A guardare con estrema serietà – forse più di ogni altro – all’ascesa dei “piccoli” è (paradosso apparente) il cartello globale largamente più potente sulla scena birraria del pianeta: il trust Anheuser-Busch InBev (AB InBev), in tasca un portafoglio sconfinato (oltre 300 brand) che va da Stella Artois alla Budweiser americana; in archivio una produzione che al 31 dicembre scorso era stata di 458 milioni di ettolitri (fonte statista.com). Ebbene, un colosso di tali proporzioni ha dovuto comunque incassare, idem nel 2014, alcune battute d’arresto parziali, ma significative, sia in assoluto, sia per le implicazioni di lungo respiro. In particolare, proprio nel Nord America (il suo feudo commerciale più solido e redditizio), il volume delle vendite è arretrato dell’1.3% (fonte Bloom- berg.com), e questo, in primis, a causa della declinante popolarità di un’etichetta di punta come la stessa Bud.
Le cui condizioni di salute, non smaglianti, sono del resto inequivocabilmente rappresentate dalle statistiche raccolte direttamente dagli analisti del mega-gruppo: un loro recente studio denuncia impietosamente come, tra i consumatori compresi nella fascia d’età 21-27 anni, il novero di quanti non hanno mai assaggiato una Bud arrivi a coprire il 44% del totale. Il che, tradotto, significa che in quel segmento, la metà della platea potenziale letteralmente ignora il prodotto: un segmento destinato a incidere sulle tendenze d’acquisto future. Ma non sono questi i soli indici preoccupanti per le big company. Un altro riguarda ad esempio il target specifico delle artigianali, la cui piattaforma si colloca prevalentemente (attorno al 60% secondo sitime Nielsen) entro il perimetro dei ceti economicamente benestanti: uno zoccolo duro di ampiezza per definizione circoscritta, però resistente e affidabile.
Allora, ed entriamo nel tema specifico: come reagisce il Ciclope infastidito in maniera così irritante dalla ciurma impudente di Ulisse? In due modi diversi, o meglio, agli antipodi l’uno rispetto all’altro: da una parte l’assorbimento di marchi craft; dall’altra la messa alla berlina di tutto l’universo che gravita loro attorno. Prendiamo in esame, per iniziare, questa seconda risposta, il dileggio. Sì: una delle strade consapevolmente imboccate per affrontare la nuova fase della battaglia della competizione è proprio lo scherno. Molti appassionati si ricorderanno durante il Super Bowl 2015, lo spot della Bud, nel quale – dopo aver esordito con un “fieramente industriale” – e “fatta per essere bevuta e non dissezionata”. proseguiva con uno strafottente: “Lasciamoli sorseggiare le loro Ale alla zucca e alla pesca”.

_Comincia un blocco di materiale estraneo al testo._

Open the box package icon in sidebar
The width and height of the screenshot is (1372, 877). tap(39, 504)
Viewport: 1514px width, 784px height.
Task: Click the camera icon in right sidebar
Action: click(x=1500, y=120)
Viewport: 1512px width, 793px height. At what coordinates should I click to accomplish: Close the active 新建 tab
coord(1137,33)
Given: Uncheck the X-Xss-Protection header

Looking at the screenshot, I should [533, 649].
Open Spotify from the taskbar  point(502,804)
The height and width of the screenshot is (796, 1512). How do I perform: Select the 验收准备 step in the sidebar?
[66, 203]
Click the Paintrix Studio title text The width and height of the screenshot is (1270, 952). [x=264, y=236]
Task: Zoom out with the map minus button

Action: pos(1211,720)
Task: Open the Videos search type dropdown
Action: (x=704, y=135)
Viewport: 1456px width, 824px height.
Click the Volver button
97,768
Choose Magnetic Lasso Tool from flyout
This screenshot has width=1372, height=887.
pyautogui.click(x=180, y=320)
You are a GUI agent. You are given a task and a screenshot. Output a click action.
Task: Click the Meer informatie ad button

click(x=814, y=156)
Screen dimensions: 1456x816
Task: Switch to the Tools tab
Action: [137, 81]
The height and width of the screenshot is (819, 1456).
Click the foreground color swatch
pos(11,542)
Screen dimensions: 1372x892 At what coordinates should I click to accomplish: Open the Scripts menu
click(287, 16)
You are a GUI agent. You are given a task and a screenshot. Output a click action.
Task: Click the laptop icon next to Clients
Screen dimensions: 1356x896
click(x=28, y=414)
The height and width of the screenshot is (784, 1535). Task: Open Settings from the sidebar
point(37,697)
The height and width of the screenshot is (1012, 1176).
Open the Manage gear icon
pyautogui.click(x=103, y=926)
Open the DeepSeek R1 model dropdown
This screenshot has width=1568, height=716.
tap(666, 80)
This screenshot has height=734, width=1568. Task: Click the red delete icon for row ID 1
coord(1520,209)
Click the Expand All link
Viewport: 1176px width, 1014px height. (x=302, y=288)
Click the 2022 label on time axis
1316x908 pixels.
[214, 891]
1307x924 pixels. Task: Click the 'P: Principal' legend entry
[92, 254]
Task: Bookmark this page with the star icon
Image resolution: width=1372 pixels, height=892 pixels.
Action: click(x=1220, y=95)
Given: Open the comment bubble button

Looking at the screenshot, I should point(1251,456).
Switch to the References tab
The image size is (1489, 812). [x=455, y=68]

Ogni commento è superfluo, nel senso che ben chiari sono sia l’intento del messaggio, sia il registro espressivo scelto: quello di un attacco frontale con toni da caserma. Come se AB InBev – con spot di questo taglio – tentasse di recuperare al prodotto macro (forte, al di là di tutto, del suo basso costo) quelle frange di consumatori che, incuriosite dalla proposta craft, si sentono però – in America come in Italia – talvolta in difficoltà, in quanto vittime di un atteggiamento discriminatorio da parte di quegli appassionati inclini, erroneamente, a manifestare atteggiamenti di effettivo snobismo verso “chi ne sa meno”.